Les points de vue exprimés dans les articles d’opinion sont strictement ceux de l'auteur et ne reflètent pas forcément ceux de la rédaction.
Publié le 28 janvier 2015
- A +

Par Jacques Garello.

012014_religion_laique_credit_alepsIl y aura un « après 11 janvier », nous dit-on. La « marche républicaine » ouvrirait une ère nouvelle, la barbarie devrait être anéantie, l’union nationale devrait se prolonger. Qui ne se réjouirait de telles perspectives ? Mais je m’interroge sur les arguments et les moyens envisagés pour bâtir une France nouvelle, du moins à court terme.

Mon scepticisme est total quand j’entends que l’on met la laïcité au cœur du dispositif de renaissance nationale. Certes la laïcité pourrait être la solution si on la concevait comme le principe du libre choix individuel de sa religion. On parlerait alors de « laïcité libérale », reconnue comme un droit fondamental de tout être humain. Mais elle est devenue le problème du jour où elle est devenue « laïcité d’État », interdiction de se référer à une religion dans la vie publique, dans toute relation sociale. Dieu doit être exclu de la société et l’État doit y veiller. Et il y a veillé avec beaucoup de soin à ce jour.
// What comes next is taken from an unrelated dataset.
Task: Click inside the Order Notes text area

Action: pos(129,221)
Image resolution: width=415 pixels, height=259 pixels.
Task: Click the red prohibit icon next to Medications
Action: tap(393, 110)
Depuis plus d’un siècle, la gauche milite pour un « service public unique et laïque de l’Éducation Nationale », le fameux Spulen du programme commun formulé en 1973. Le monopole d’État a complètement failli, parce qu’il n’a que faire de la religion, puisqu’il est lui-même religion. La laïcité est devenue « le nouveau Christianisme » comme disait Saint Simon au début du 19ème siècle pour expliquer la naissance et le développement de la religion socialiste.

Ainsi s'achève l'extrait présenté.